Aufgabe — Gib den Teil des Seitenauszugs zwischen „Wie Kommunikation im“ und „ihn nochmal nachlesen.“ einschließlich Wort für Wort wieder.

Seitenauszug —
Wie Kommunikation im politischen Geschäft funktioniert, kennt Michael Mertes aus eigener Erfahrung. Als Chefredenschreiber von Helmut Kohl und Staatssekretär hat er die Zyklen der Macht miterlebt und sie in seinem Buch analysiert: Wie hat die Ampelkoalition nach der Ära Merkel ihren Aufstieg geschafft? Sprechen Politiker heute wirklich so ähnlich und was ist von einer Amtsbegrenzung wie in den USA zu halten?
Den 1. Teil und/oder den 2. Teil des Interviews verpasst? Hier kannst Du ihn nochmal nachlesen.
Herr Mertes, der Wahlkampf von Bundeskanzler Olaf Scholz wurde nach dem Prinzip „Sie kennen mich“ geführt. Das ist kein klassischer Aufstieg, in dem ein „Zauber“ innewohnt.

Gespeicherte Daten —
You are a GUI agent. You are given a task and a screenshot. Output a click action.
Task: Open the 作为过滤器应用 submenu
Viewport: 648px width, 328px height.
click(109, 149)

Erwartete Ausgabe —
Wie Kommunikation im politischen Geschäft funktioniert, kennt Michael Mertes aus eigener Erfahrung. Als Chefredenschreiber von Helmut Kohl und Staatssekretär hat er die Zyklen der Macht miterlebt und sie in seinem Buch analysiert: Wie hat die Ampelkoalition nach der Ära Merkel ihren Aufstieg geschafft? Sprechen Politiker heute wirklich so ähnlich und was ist von einer Amtsbegrenzung wie in den USA zu halten?
Den 1. Teil und/oder den 2. Teil des Interviews verpasst? Hier kannst Du ihn nochmal nachlesen.